In January 1986, Benson left Utah to work for the National Collegiate Athletic Association (NCAA) initially as a Compliance Representative, then promoted to assistant director of championships in June 1987 and, finally, director of championships in 1988. As assistant director of championships, Benson played a role in coordinating the NCAA Division I Men's Wrestling Championships to the Myriad Convention Center in Oklahoma City for the 1989 and 1992 seasons. As the director of championships, Benson "actively supervised eight assistant directors in their administration of 68 NCAA championships".

=== Commissioner of the Mid-American Conference (MAC) ===
On June 18, 1990, Benson became the 5th commissioner of the Mid-American Conference to replace, outgoing, Jim Lessig. During Benson's four years with the MAC, he oversaw the University of Akron becoming the 10th member of the conference in 1992. Benson also extended, for 2 years, the conference's existing sports broadcasting deal with ESPN in 1991 to televise its men's basketball championship tournament game. Benson was also partly responsible for forming the Las Vegas Bowl starting in the 1992 season; which continued to give a each team from both the MAC and the Big West Conference a bowl tie-in after the California Raisin Bowl ceased operations the year before. Benson oversaw the conference's Mid-American Conference men's basketball tournament change venues from Cobo Arena in Detroit to Battelle Hall in Columbus, Ohio, beginning in the 1992-93 men's basketball season. Benson also oversaw the conference sponsor men's soccer in 1993. On October 22, 1993, Benson also helped renew the MAC's television deal with ESPN, Pro-Am Sports System (PASS), and SportsChannel to broadcast the members' men's basketball and women's basketball teams.

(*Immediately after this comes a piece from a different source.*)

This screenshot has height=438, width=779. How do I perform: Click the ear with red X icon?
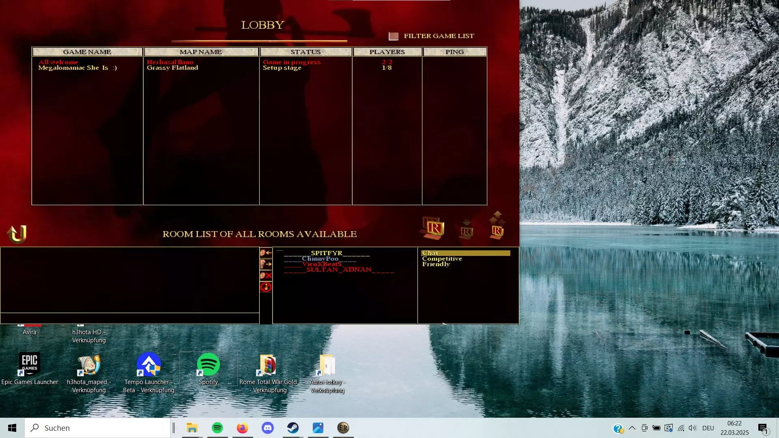tap(266, 276)
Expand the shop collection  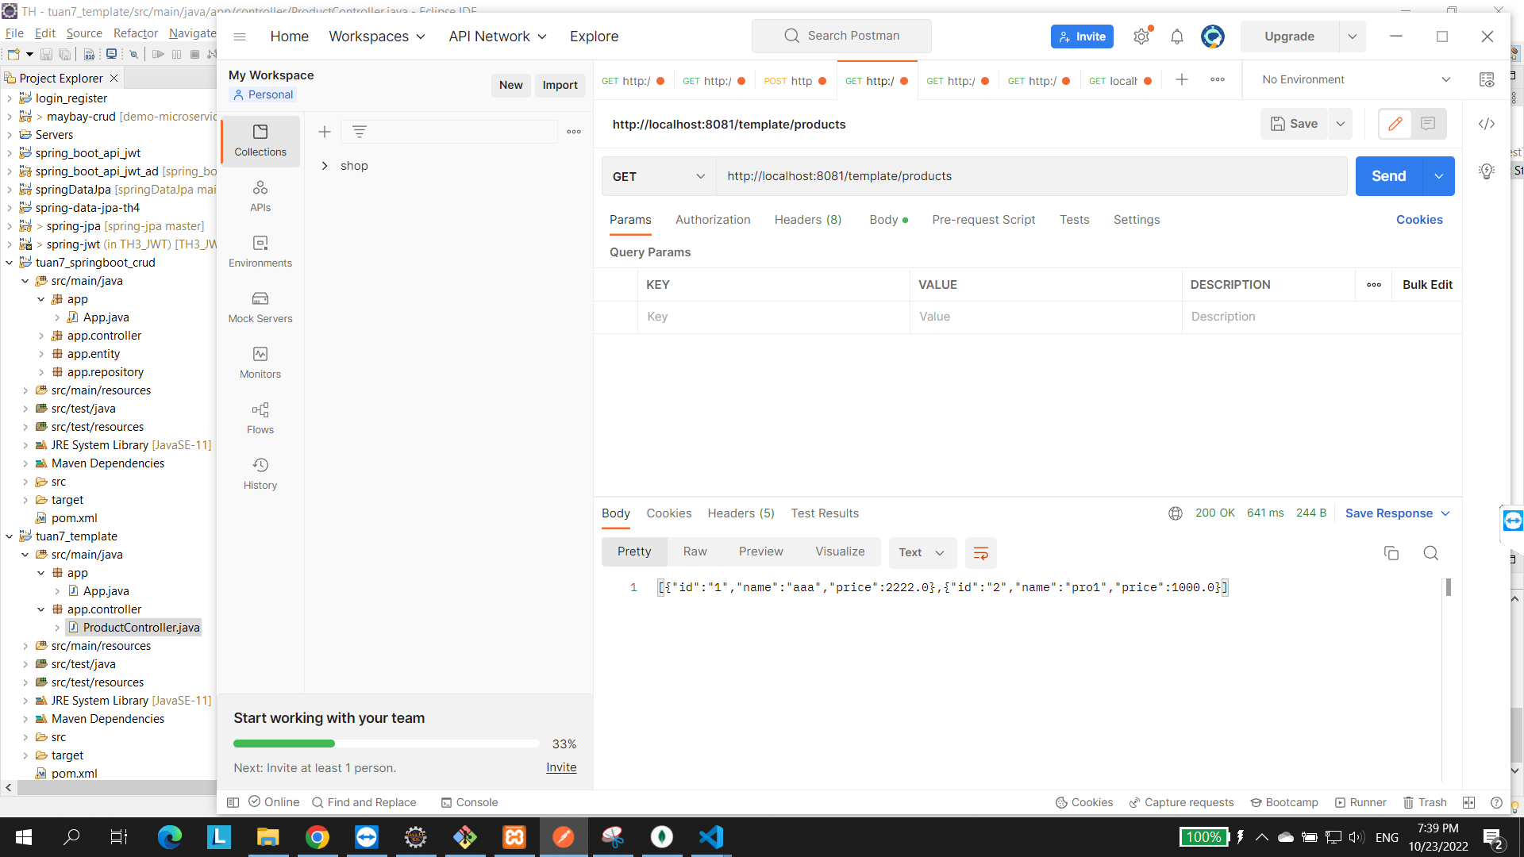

=== Commissioner of the Western Athletic Conference (WAC) ===
On April 21, 1994, Benson became the 5th commissioner of the Western Athletic Conference to replace, outgoing, Joseph Kearney effective July 1, 1994. During his eighteen years with the WAC, Benson oversaw the conference's membership changing during conference realignment. Benson also coordinated multi-year sports broadcasting deals for the conference to broadcast the conference's football, men's basketball, and women's basketball teams with ABC Sports, ESPN, SportsWest, and Fox Sports Networks.

=== Commissioner of the Sun Belt Conference (SBC) ===
On February 16, 2012, Benson became the 5th commissioner of the Sun Belt Conference. During his seven years with the SBC, Benson oversaw the addition of the five following universities that most recently competed in the Football Championship Subdivision (FCS) and to replace its outgoing members located in Texas, Tennessee, and Florida: Appalachian State University, Coastal Carolina University, Georgia Southern University, Georgia State University, and Texas State University. Benson also extended the conference's television deal with ESPN, the conference's primary and sole sports broadcasting partner, into the 2027-28 season. Additionally, any game not selected to broadcast on ESPN's linear television networks (ABC, ESPN, ESPN2 or ESPNU) would be streamed on ESPN+.

After leaving the Sun Belt Conference, Benson became an associate for CarrSports Consulting: A Florida-based consulting company that conducts nationwide searches for athletic administrators and athletics management.

== Personal life ==
Benson married to his first wife and Boise State alum: Sallee Ann Kosterman on August 3, 1974.

Benson then married to Flight attendant Sharon Ryan from Tacoma, Washington, in 1979. The couple birthed a daughter named Jessica in 1992.

In 1983, Benson got his first hole in one in Tumwater, Washington, at Tumwater Valley Golf Club's 2nd hole from 157 yards out.

Benson currently resides in Denver with his third wife: Sarah Glaza. The couple married in October 2016.